Landau & Lifshitz write in page one of their mechanics textbook:

If all the co-ordinates and velocities are simultaneously specified, it is known from experience that the state of the system is completely determined and that its subsequent motion can, in principle, be calculated. Mathematically this means that, if all the co-ordinates $q$ and $q˙$ are given at some instant, the accelerations $q¨$ at that instant are uniquely defined.

Now I am a bit confused, is this saying that we only need to know the initial position and initial velocity to get the full time evolution of the system? which is due to the fact that the dynamics are governed by a second order differential equation?

I just want to give an example here and please tell me if I am correct in my thought process:

Take the example of a spring that obeys Hooke's law: $$F = m \ddot{x}= -kx$$ then a general solution can be: $$x(t) = A e^{i \sqrt{\frac{k}{m}}t}+ B e^{-i \sqrt{\frac{k}{m}}t}$$

so we do not need velocities or position for all time, for a given particle we just need initial conditions for velocity and position and then we are set?

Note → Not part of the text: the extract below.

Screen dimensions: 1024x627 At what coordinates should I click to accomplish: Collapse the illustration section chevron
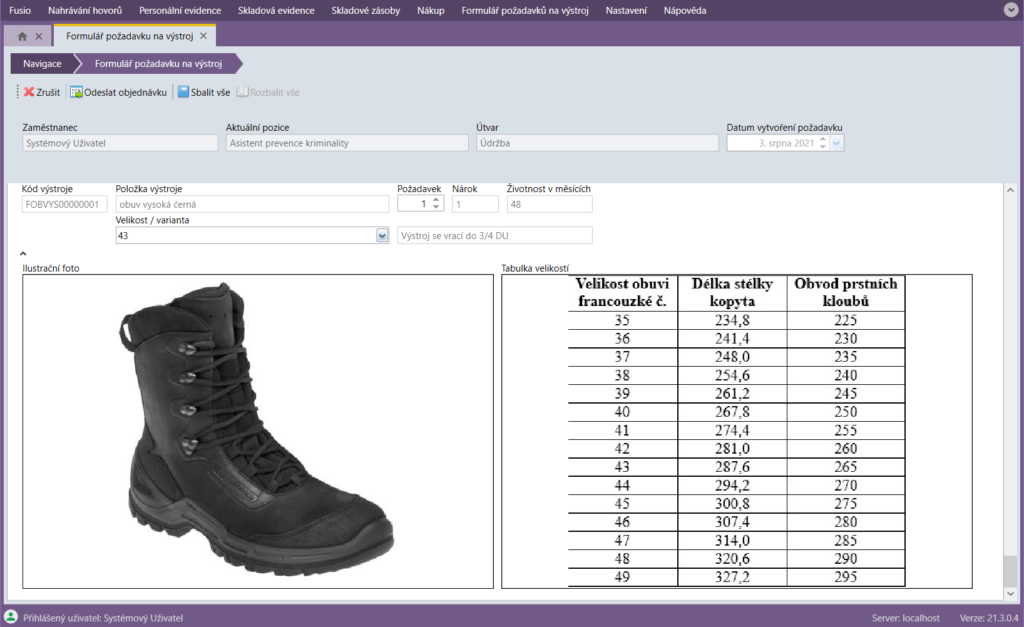(x=23, y=255)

my last question is why can we rearrange Newton's law in the form $$\ddot{x} = F(x,\dot{x},t)/m$$ How do we know for a fact that $F$ can generally depend $x,\dot{x},t$ and that is it?

Possible duplicate list:

Why are position and velocity enough for prediction and acceleration is unnecessary?

Why are coordinates and velocities sufficient to completely determine the state and determine the subsequent motion of a mechanical system?

Why forces are functions of time, position and velocity at most?

Why are there only derivatives to the first order in the Lagrangian?

Why are differential equations for fields in physics of order two?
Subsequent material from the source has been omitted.